L’ergonomie est simple, la prise en main très rapide, et les commandes en temps réel permettent le travail en live sans aucun souci, d’autant que chaque paramètre peut être assigné à un contrôleur via Midi Learn (control+clic sur le réglage suivi du déplacement du contrôleur physique). Les douze patterns à l’intérieur d’un même preset sont une très bonne idée, et leur construction par copier-coller ainsi que leur commande via note Midi en font des alliés de poids lors de prestations live. Le déclenchement par note Midi permet tous les effets de redémarrage, de stop, de stutter et autres effets possibles et imaginables.
L’utilisation plus traditionnelle en tant qu’effet au sein d’un séquenceur est aussi riche de possibilités, puisqu’outre le Midi Learn, le plug offre une automation très complète. Quelques reproches quand même : d’abord dans le but d’une utilisation live, il est dommage, même si la plupart des hôtes proposent cette fonction, de ne pas avoir un Tap Tempo. Il n’y a pas moyen de remettre à zéro les deux lignes de modulation autrement qu’en redessinant une courbe, ce qui n’est pas du plus pratique. Le bouton Stop de Vinyl ne peut être automatisé, c’est aussi dommage. En chipotant un peu, la possibilité de choisir des résolutions différentes par effet serait un plus et le fait de pouvoir placer plus librement les éléments sur la grille serait aussi appréciable. Mais c’est toujours pareil, quand les choses sont réussies, on en voudrait encore plus !
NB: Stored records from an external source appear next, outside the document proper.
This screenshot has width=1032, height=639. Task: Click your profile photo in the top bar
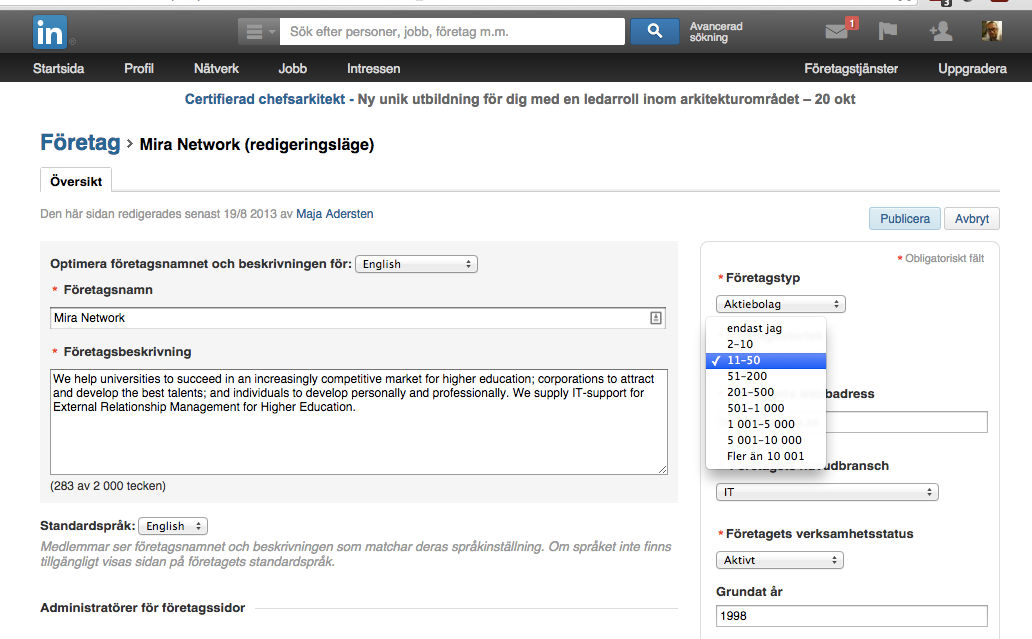pyautogui.click(x=991, y=31)
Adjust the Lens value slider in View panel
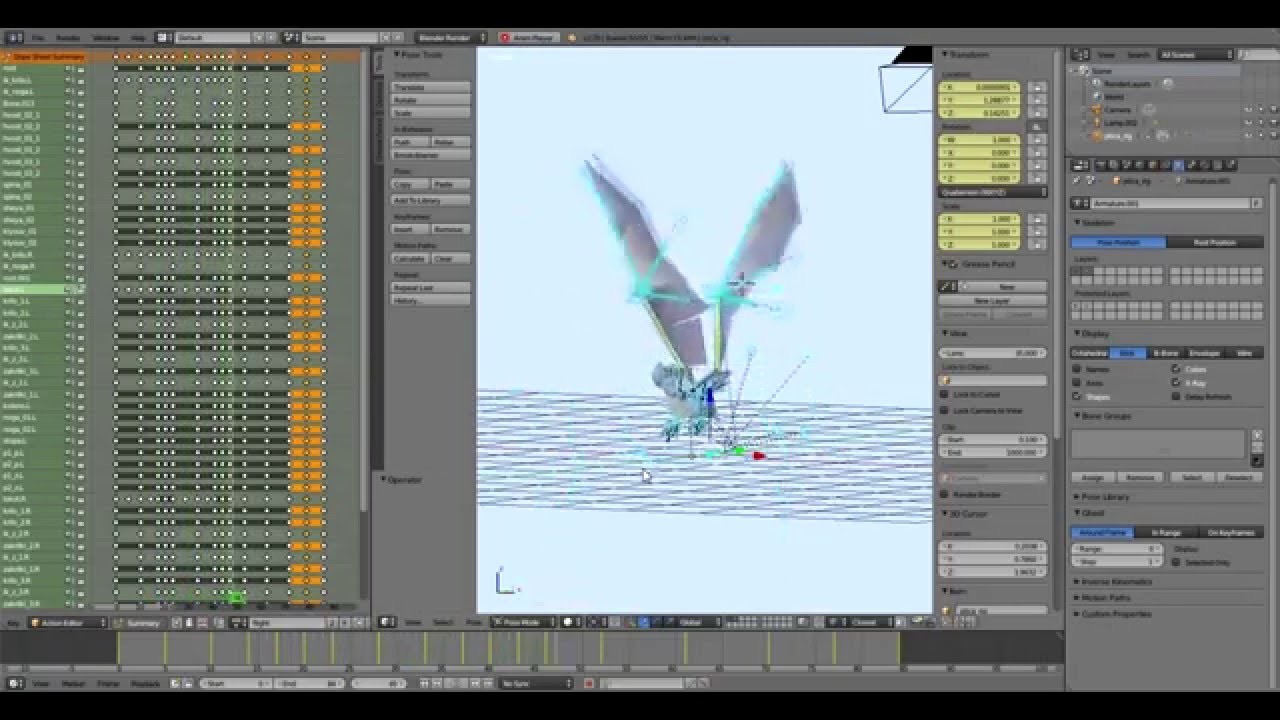This screenshot has width=1280, height=720. pyautogui.click(x=992, y=353)
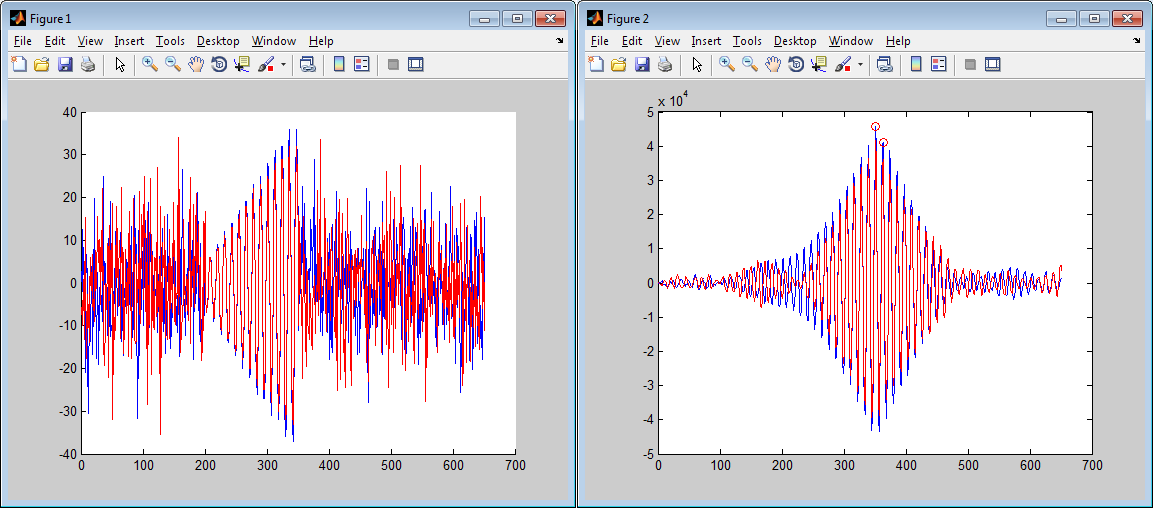Click dock arrow at Figure 1 menu bar end
This screenshot has width=1153, height=509.
[x=560, y=41]
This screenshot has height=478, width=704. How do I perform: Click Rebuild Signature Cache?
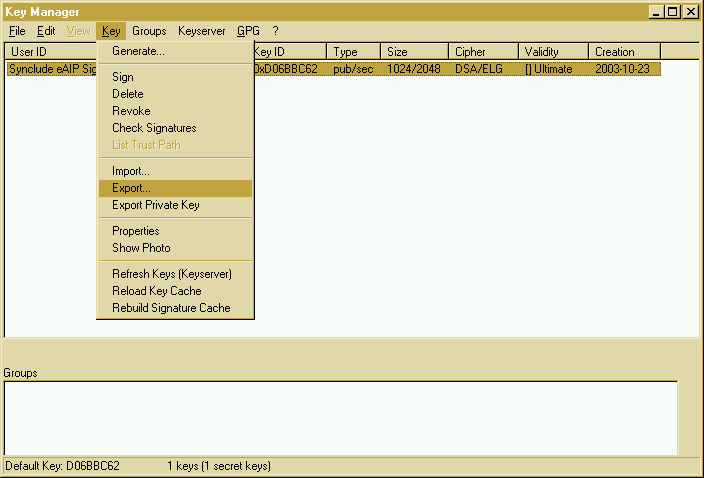171,308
Bref, Sugar Bytes réussit encore une fois un très bon produit, spécialisé certes, mais après tout pourquoi sortir un énième EQ ou chorus, alors que le marché semble plus que saturé ? S’il se destine plus particulièrement aux créateurs de musiques électroniques, aux DJs, aux musiciens live, Effectrix pourra aussi bien compléter un ensemble de plugs, en apportant une touche d’étrangeté ou d’effets plus typiques d’un genre au compositeur plus traditionnel. Le sound designer y trouvera aussi grand intérêt, puisque la création d’éléments rythmiques y gagne en variété et en originalité, un simple loop pouvant se transformer en entité moins clairement identifiable. Encore une fois, une démo téléchargeable et utilisable pendant 30 jours (30 minutes d’affilée) permettra de se faire une idée.